Though the next Israeli election isn’t supposed to be held until November of 2017, Prime Minister Benjamin Netanyahu’s latest moves suggest he sees the current coalition collapsing early, and wants to be ready for an early election within the next year.
Netanyahu has altered the scheduling of Likud primaries and is looking for more rule changes to ensure him more concrete control over the current ruling party’s list ahead of any election.
In the 2013 elections, Likud ran a joint list with Yisrael Beiteinu, but the two parties have split again for the next vote. The ruling coalition has a narrow majority, and Netanyahu has been facing criticism from both sides of the right-far-right coalition, either of which could withdraw and force an early vote.
For the far-right parties, and even for hawks within Likud, Netanyahu has been criticized as insufficiently hawkish, with many upset that his month-long war on Gaza wasn’t longer and bloodier.

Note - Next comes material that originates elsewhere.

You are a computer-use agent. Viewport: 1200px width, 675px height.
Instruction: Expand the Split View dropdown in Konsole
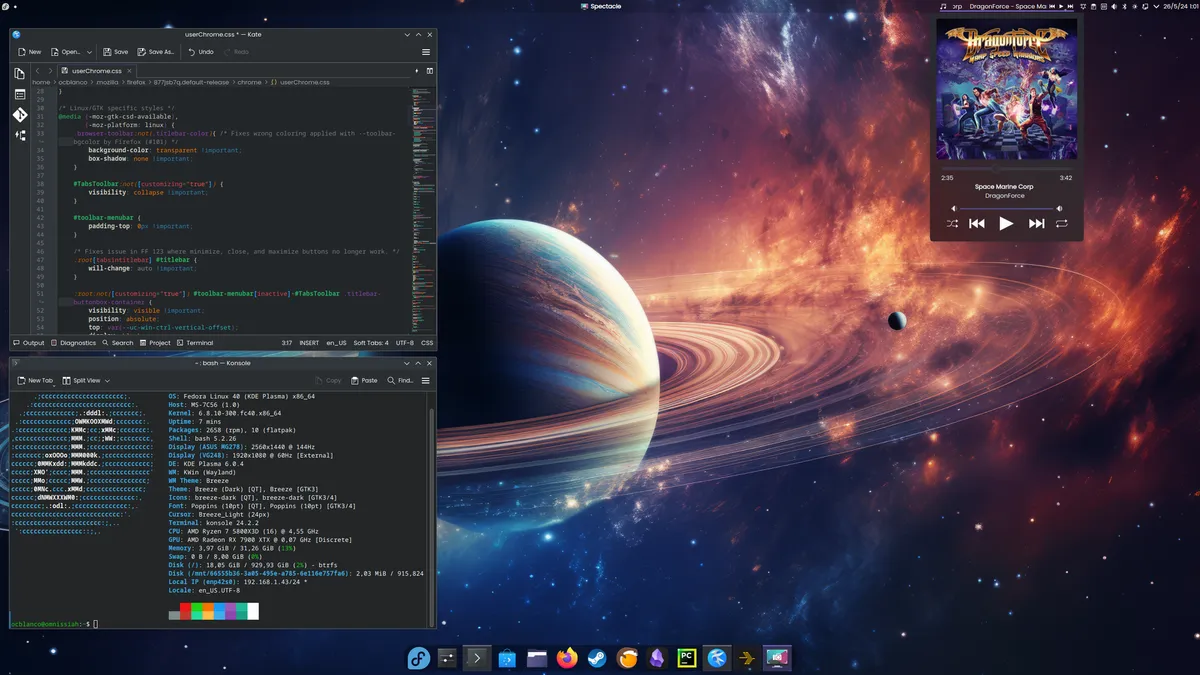pyautogui.click(x=107, y=381)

By contrast, the party of Finance Minister Yair Lapid has criticized Netanyahu for uncontrolled military spending, arguing that Israel simply can’t afford to keep pouring money into these conflicts.
Polls show Likud likely to remain the largest party in a new election, though talk of another Kadima-style split of the more moderate wing could change those calculations dramatically. The polls show religious right party Jewish Home, and the opposition Labor Party as the next two in the running, meaning the next coalition could be every bit as divided and unstable as the current one.